According to the Interior Department citation: The S.C. National Heritage corridor is receiving the Ralph Regula Environmental Achievement Award for “promoting an appreciation of the outdoors, stewardship of resources, and active protection of the planet through its efforts with SC7 in collaboration with its partner Global Eco Adventures. This award recognizes those that champion America’s special places to ensure the legacy of these natural and cultural resource treasures through collaborative stewardship and partner-based resource conservation efforts.”

Physically led by Mullikin and his team of handpicked adventurers (scientists, military leaders, even state legislators) every July beginning July 1, the SC7 Expedition involves a growing number of volunteers and outdoor enthusiasts, young and not-so-young – hiking, climbing, kayaking, rafting, and SCUBA diving – across South Carolina as they explore the Palmetto State’s seven named wonders and various on-trail and off-trail excursions in between.

The seven designated wonders of the Palmetto State include Sassafras Mountain; the Jocassee Gorges; the Chattooga River; the Congaree National Forest; the Edisto River; the Ashepoo, Combahee, and Edisto Basin (universally referred to as the ACE Basin); and Bull Island-Cape Romain National Wildlife Refuge: “Each one a unique geographical treasure,” says Mullikin.

The S.C. National Heritage Corridor’s receipt of the Ralph Regula Environmental Achievement Award is not the first time SC7 has been recognized at the federal level, nor does it mark the first time SC7 has worked in collaboration with federal agencies. Last year, U.S. Congressman Ralph Norman recognized and commended Mullikin and the SC7 Expedition on the floor of the U.S. House of Representatives in Washington, D.C. And since its conception in 2019 and its first manned-expedition in 2020, SC7 has worked closely with the direct support of the U.S. National Park Service, the U.S. Forest Service, and the U.S. Fish and Wildlife Service. The S.C. National Heritage Corridor is itself a congressionally designated “National Heritage Area” of the National Park Service.

“This is shared success,” says SC7’s chief logistics officer Michelle McCollum, who also serves as president of the S.C. National Heritage Corridor. “It’s been very uplifting to work side-by-side with amazing conservation organizations in our state.
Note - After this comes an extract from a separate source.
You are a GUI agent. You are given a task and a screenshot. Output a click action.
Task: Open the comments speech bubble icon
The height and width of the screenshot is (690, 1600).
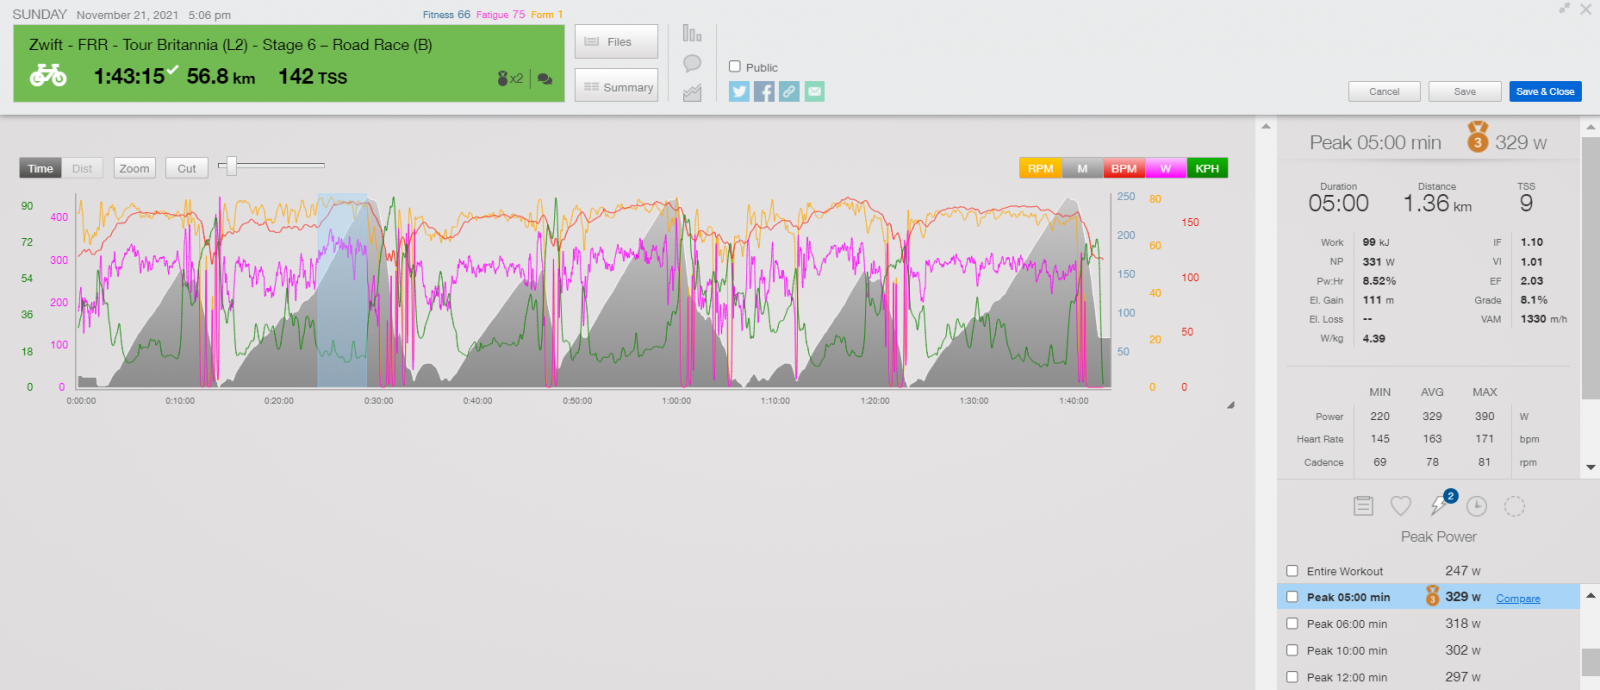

The way I see it is the great outdoors is a great big place with great big needs. Only together can we effectively meet those needs.”

Each July, the SC7 Expedition begins in the South Carolina Upstate, specifically Oconee Passage, before winding its way south-southeast toward Columbia and the Midlands, generally paralleling the famed Palmetto Trail. As in previous years, SC7 2022 concluded in Charleston with a grand event aboard USS Yorktown attended by Lt. Governor Pamela Evette, other VIPs, and deck-landing parachutists prior to kicking off a smart-reef installation operation off the coast involving an SC7-organized and led team of retired Navy SEALs, former Marine Recon operators (primarily members of FORCE BLUE) and S.C. State Guard divers supported by all manner of boats and a helicopter.

“We do much more than explore: We work,” says Mullikin, himself a former U.S. Army officer, retired two-star commanding general of the S.C. State Guard, and today chairman of the gubernatorially established S.C. Floodwater Commission. “Whether cleaning and clearing ditches along highways, picking up trash on our beaches, or installing high-tech artificial reef systems on the ocean floor, we are bettering the world we live in. And that has always been one of the primary aims of SC7.”

At the end of July 2023, SC7 will conclude on Hilton Head Island. “We will also collaborate with and highlight some of the amazing resiliency initiatives already completed by the Marines on nearby Parris Island, home of the famous Marine Corps Recruit Depot,” says Mullikin.